(Stored items)
== == ==

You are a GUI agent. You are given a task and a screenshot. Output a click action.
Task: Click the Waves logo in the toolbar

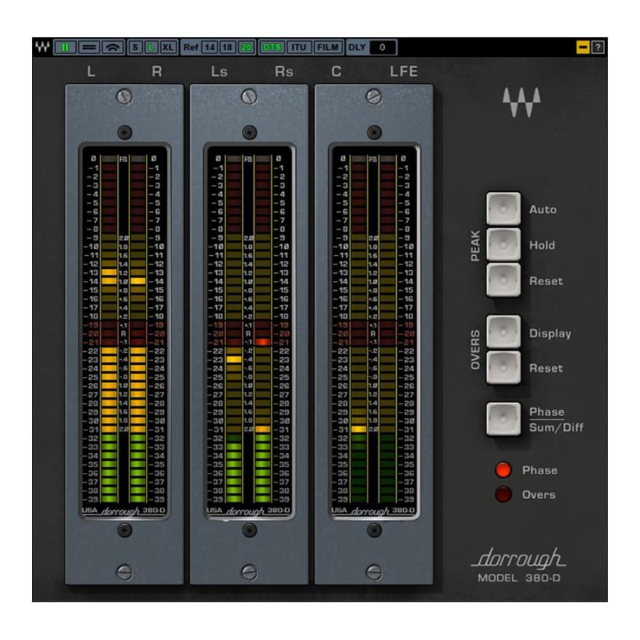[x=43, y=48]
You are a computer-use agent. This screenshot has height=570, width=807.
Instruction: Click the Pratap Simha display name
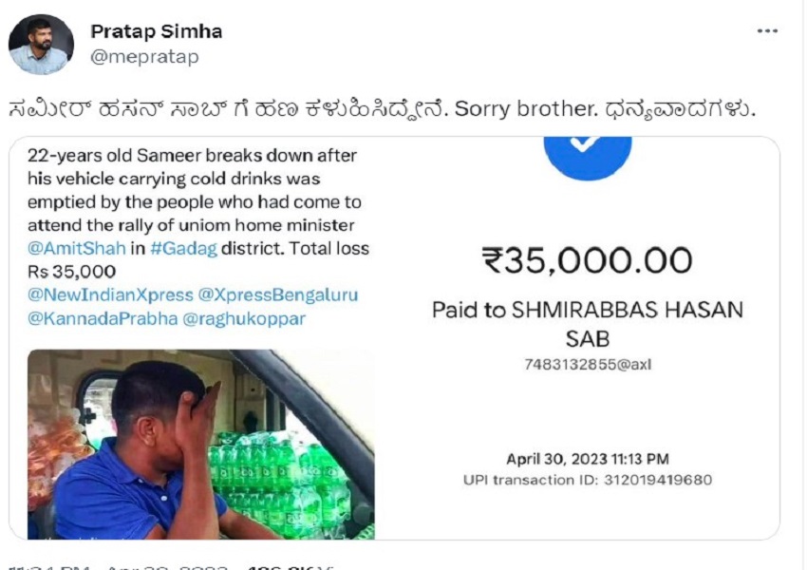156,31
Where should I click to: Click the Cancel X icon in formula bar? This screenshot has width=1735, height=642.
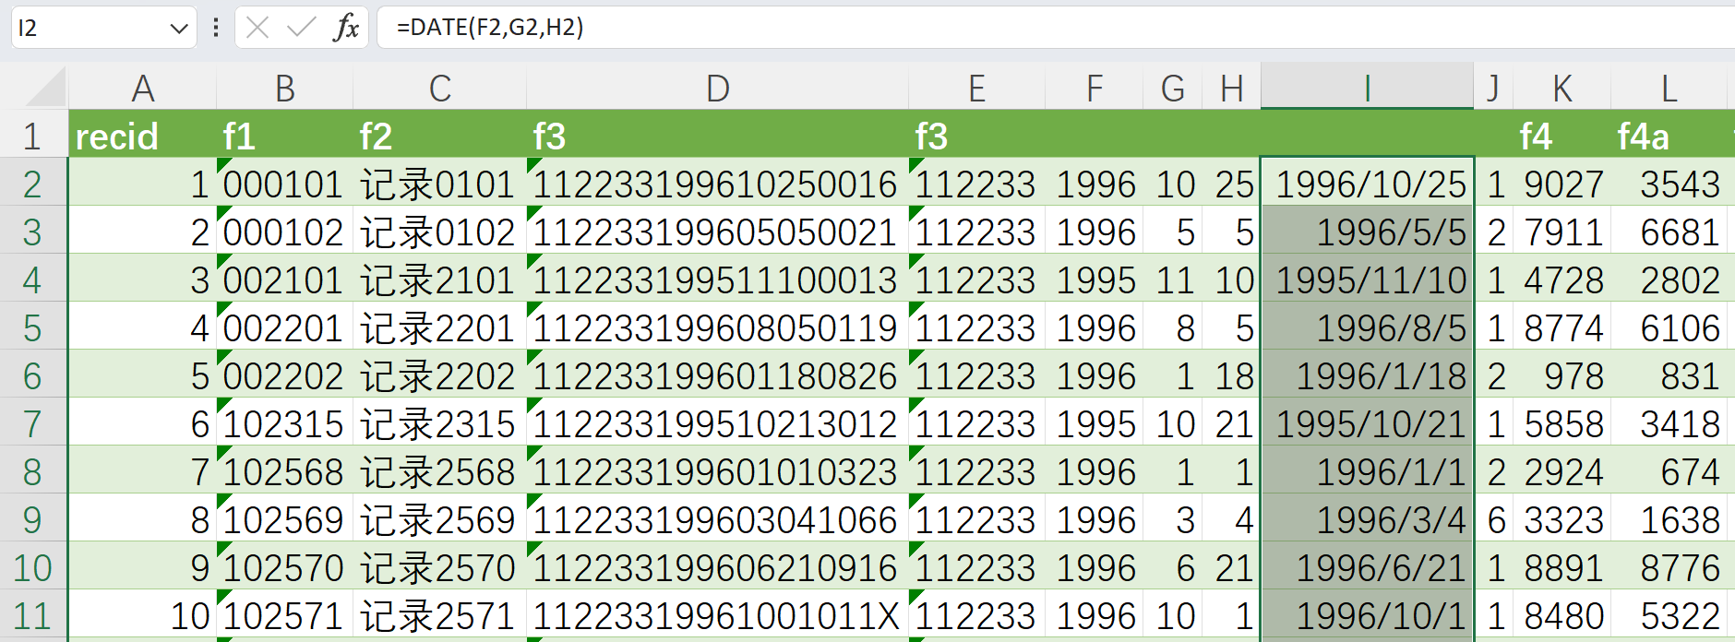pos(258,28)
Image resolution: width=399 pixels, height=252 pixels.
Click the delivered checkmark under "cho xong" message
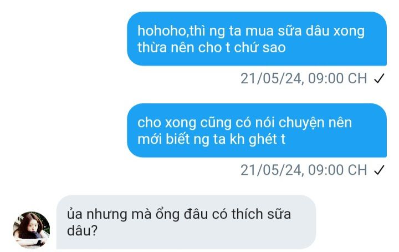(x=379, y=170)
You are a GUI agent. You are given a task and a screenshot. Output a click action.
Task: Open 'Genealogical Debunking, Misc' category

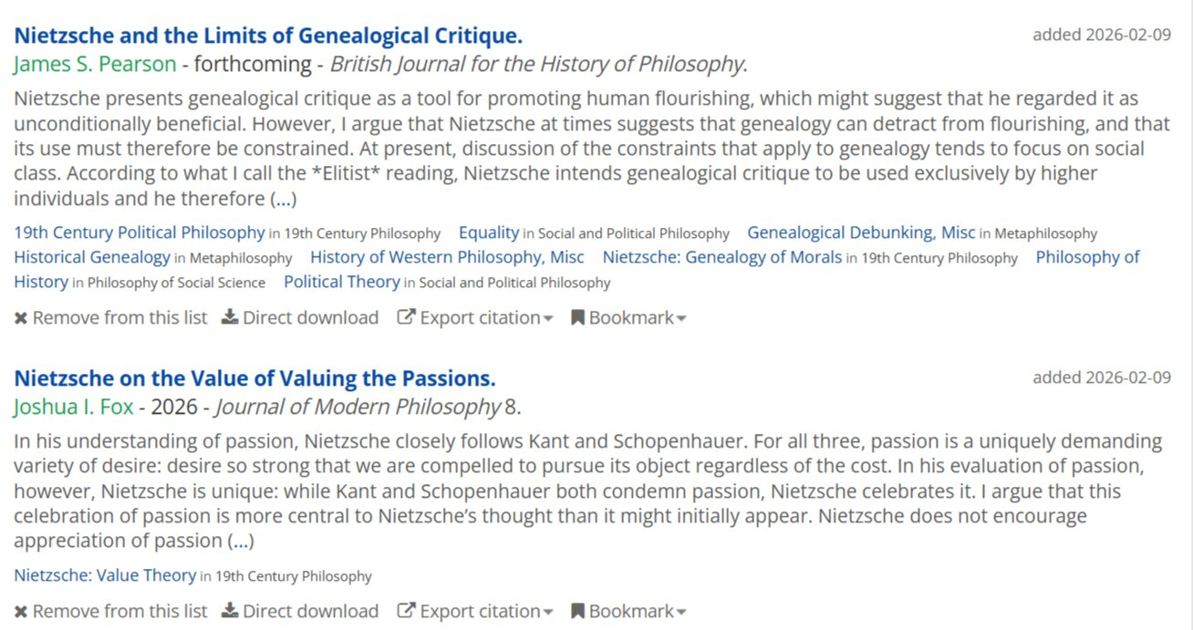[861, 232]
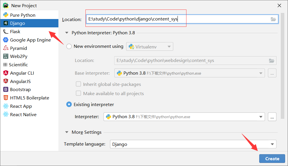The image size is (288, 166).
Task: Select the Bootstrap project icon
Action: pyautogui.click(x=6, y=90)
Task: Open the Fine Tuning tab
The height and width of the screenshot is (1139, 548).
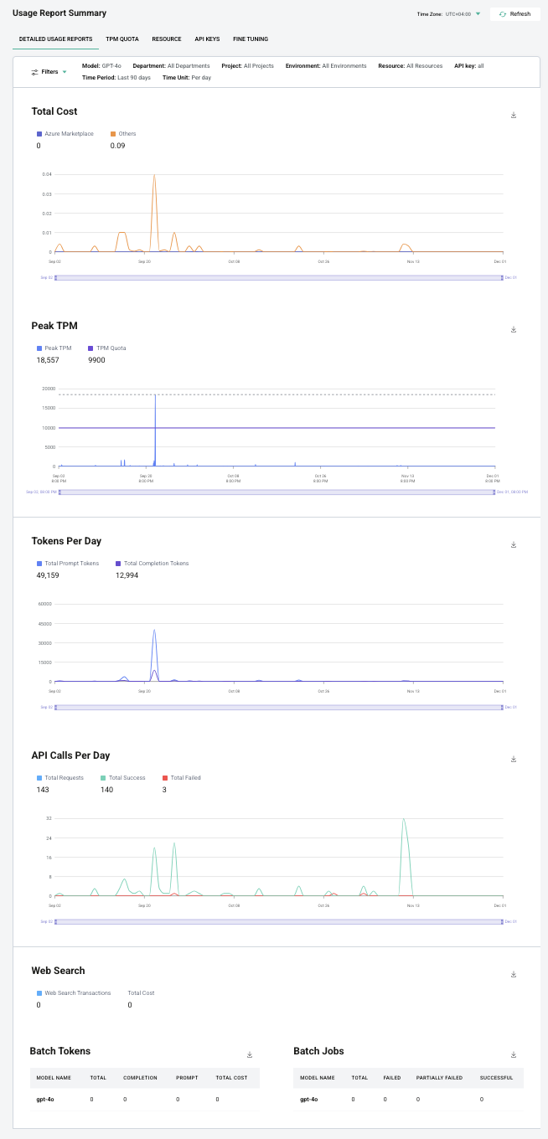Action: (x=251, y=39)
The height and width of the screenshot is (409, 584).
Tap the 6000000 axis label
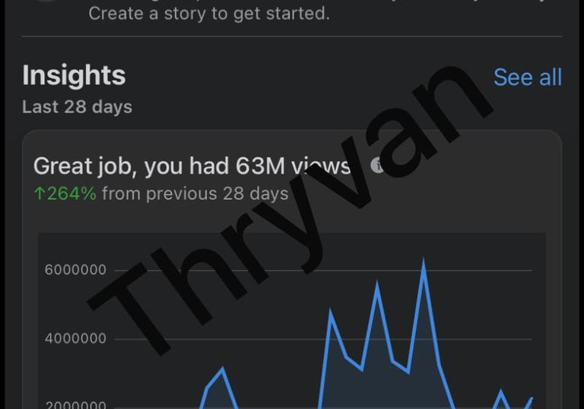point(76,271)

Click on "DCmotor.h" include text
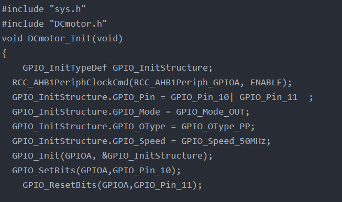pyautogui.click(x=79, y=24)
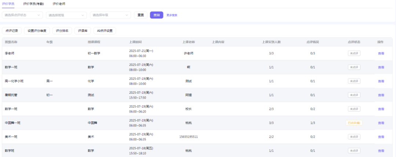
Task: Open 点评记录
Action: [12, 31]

== == ==

● **Brief**
Without the pictures, restate each entry exactly.

● **Task result**
You are a GUI agent. You are given a task and a screenshot. Output a click action.
Task: Click the Waves logo in the toolbar

[x=43, y=48]
You are a computer-use agent. This screenshot has height=570, width=807.
Instruction: Click the Pratap Simha display name
156,31
Where should I click to: Click the Cancel X icon in formula bar? This screenshot has width=1735, height=642.
pos(258,28)
Image resolution: width=399 pixels, height=252 pixels.
Click the delivered checkmark under "cho xong" message
(x=379, y=170)
You are a GUI agent. You are given a task and a screenshot. Output a click action.
Task: Open 'Genealogical Debunking, Misc' category

[861, 232]
The image size is (288, 166).
Task: Select the Bootstrap project icon
Action: pyautogui.click(x=6, y=90)
Task: Open the Fine Tuning tab
The height and width of the screenshot is (1139, 548).
Action: (x=251, y=39)
The height and width of the screenshot is (409, 584).
Tap the 6000000 axis label
point(76,271)

Click on "DCmotor.h" include text
pyautogui.click(x=79, y=24)
Task: Open 点评记录
Action: [12, 31]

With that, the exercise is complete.